NEW YORK (AP) - New York Giants wide receiver Plaxico Burress, apparently unsatisfied with the results of metaphorically shooting himself in the foot, actually shot himself in the leg with a gun hidden in his pants pocket Friday at a Manhattan nightclub.
Burress, who in February caught the winning touchdown in the Giants' Super Bowl XLII victory and subsequently signed a 5-year, $35 million contract, has since those events systematically attempted to sabotage his career with insubordinate behavior. "I had it all," said Burress upon his release from the hospital on Saturday. "I won the Super Bowl and signed a rich new contract. I couldn't wait to lose it all just as quickly. I wanted to follow the path of my heroes and use my newfound financial security to ruin my career with selfish, criminal behavior sure to disappoint my employers, anger my fans, and break the trust of my teammates. The Giants just wouldn't cooperate by disciplining me severely enough to make even someone as careless as me pay attention ."

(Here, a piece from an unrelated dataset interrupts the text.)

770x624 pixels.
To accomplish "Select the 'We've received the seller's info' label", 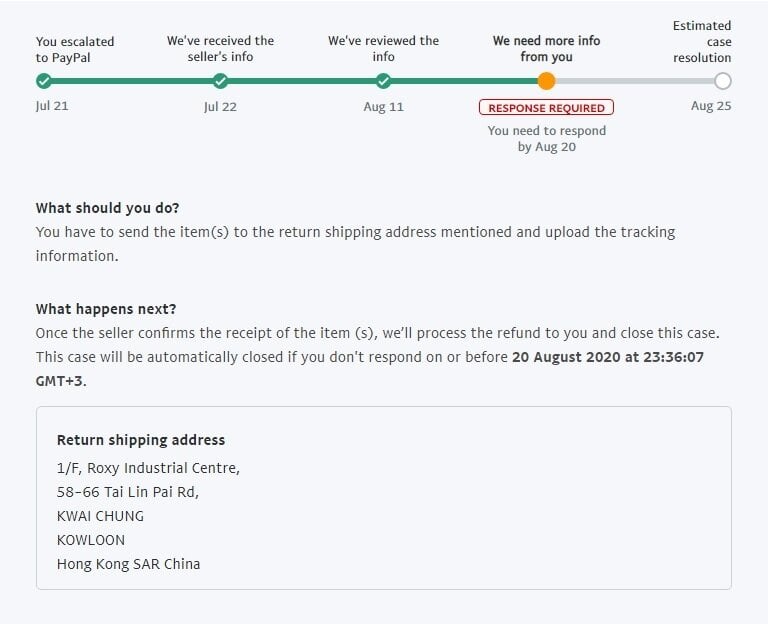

Burress did make a genuine effort to sabotage himself. In September, he was suspended one game and fined $117,000 for missing an entire day of meetings and practice without notice to drop his son off at school. In October, he was fined $45,000 by the NFL for verbally abusing a game official. And recently he was benched for skipping a treatment session for his eternally sore hamstring. Burress has extended his effort to the field, as well. In addition to missing a great deal of playing time because of the balky hamstring, he has dropped several catchable passes and has become a smaller part of the Giants' offense as the year progresses.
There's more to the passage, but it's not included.